Agitando la llave bajo la nariz de la mujer añadí.

— ¿Sabes dónde tiene que poner esta llave? —De pronto, Sissy me dio un gran empujón hacia la puerta y mi frase se congeló en el aire.

Afuera aún nevaba. Nadie habló durante algunos segundos. Samuel con los ojos brillantes me abrazo. De pronto todos nos abrazamos riendo y llorando.

Era invierno, hacía frío, pero para nosotros era ya primavera.

Iris Menegoz

Las llaves

«Tienen que entregar las llaves el 30 de junio de 2023»

Esta frase lacónica marcó el final de mi sueño de siempre, vivir en Italia. De niño, cuando acompañaba a mis padres de vacaciones, esperaba ver a lo lejos el paso del Gotardo. Sabía que cuando saliéramos por el otro lado, el sol brillaría con todas sus luces, la lluvia infinita de mi país estaría lejos.

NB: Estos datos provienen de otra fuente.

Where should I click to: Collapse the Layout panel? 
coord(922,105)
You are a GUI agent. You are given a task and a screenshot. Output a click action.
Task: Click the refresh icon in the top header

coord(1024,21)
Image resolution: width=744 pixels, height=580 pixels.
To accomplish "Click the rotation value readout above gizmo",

Un día en Venecia, en la pequeña isla de Torcello, cenamos con mi joven esposa y nuestra pequeña hija, detrás de nosotros una pareja anciana, en pensión sin duda, acompañada por unos jóvenes belgas, contaban su felicidad. Vivían en una isla vecina y habían llegado al restaurante Cipriani con una lancha motora.

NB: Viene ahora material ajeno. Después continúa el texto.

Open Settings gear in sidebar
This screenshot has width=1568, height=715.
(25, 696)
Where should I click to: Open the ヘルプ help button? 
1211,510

Ese día nació nuestro sueño. Me comprometí con Olivetti, me transferí a Milán, recorrí toda Italia al ritmo de un trabajo incesante, y finalmente me retiré. El amor por este país persistió, el entusiasmo de los comienzos se enfrentó a la dura realidad. Me hice italiano, y como todos los italianos, no dejé de criticar a este país que yo mismo adoraba.

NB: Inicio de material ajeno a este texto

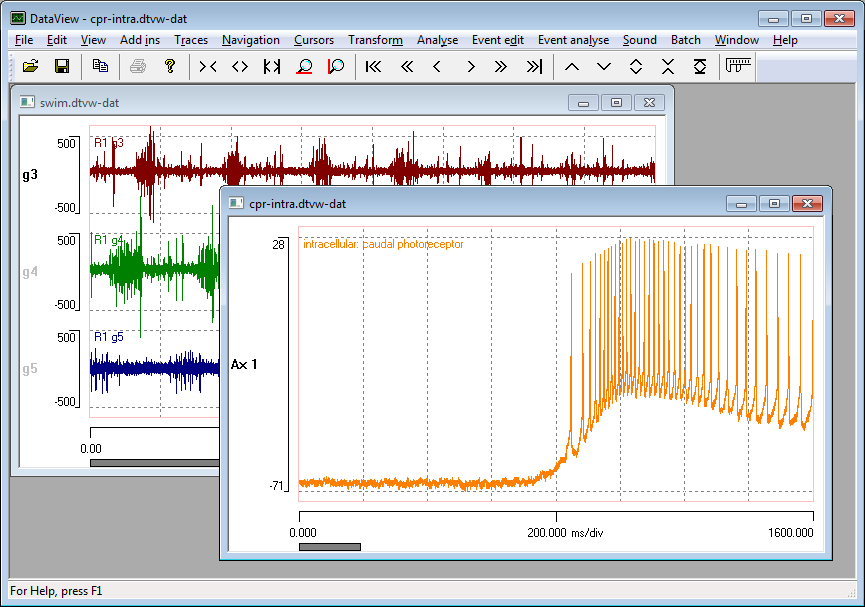
Task: Click the swim.dtvw-dat window title bar
Action: (x=300, y=102)
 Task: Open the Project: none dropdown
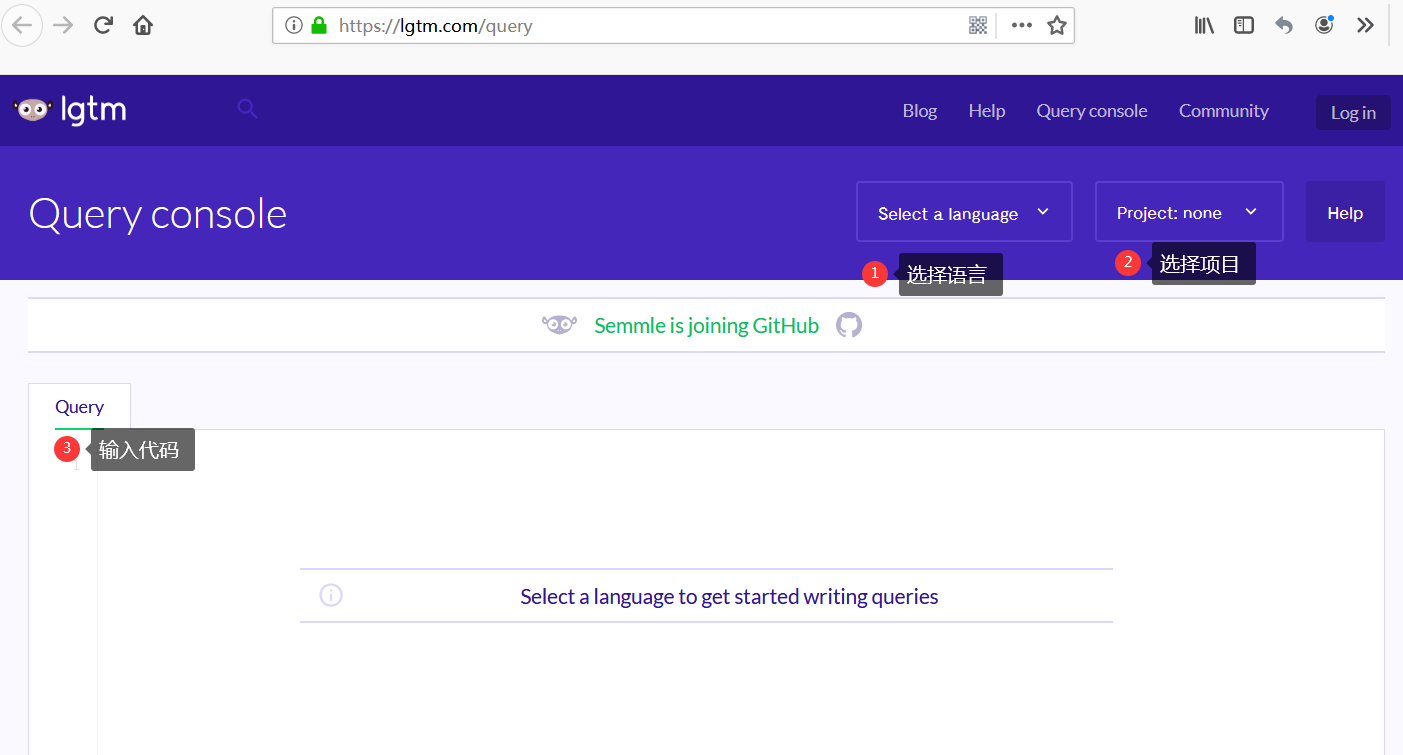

Así que empecé a planear esta terrible mudanza. Es como trasplantar un árbol con raíces profundas, pero demasiadas ramas y hojas. El tiempo nos ha enseñado a separar lo importante de lo accesorio. Y lo que es importante son también las amistades que nos rodean y nos confortan y que habrá que saber mantener. También debemos volver a las raíces, acercarnos a nuestra hija y a nuestras nietas, reconstruir un proyecto y redescubrir nuestro apartamento, que vimos en foto, y fue un shock. Una belleza, grande, brillante, impresionante. Tuvimos ganas de entrar en él de nuevo, pero por supuesto estaba ocupado y, con gran pesar, tuvimos que pedir las llaves también nosotros.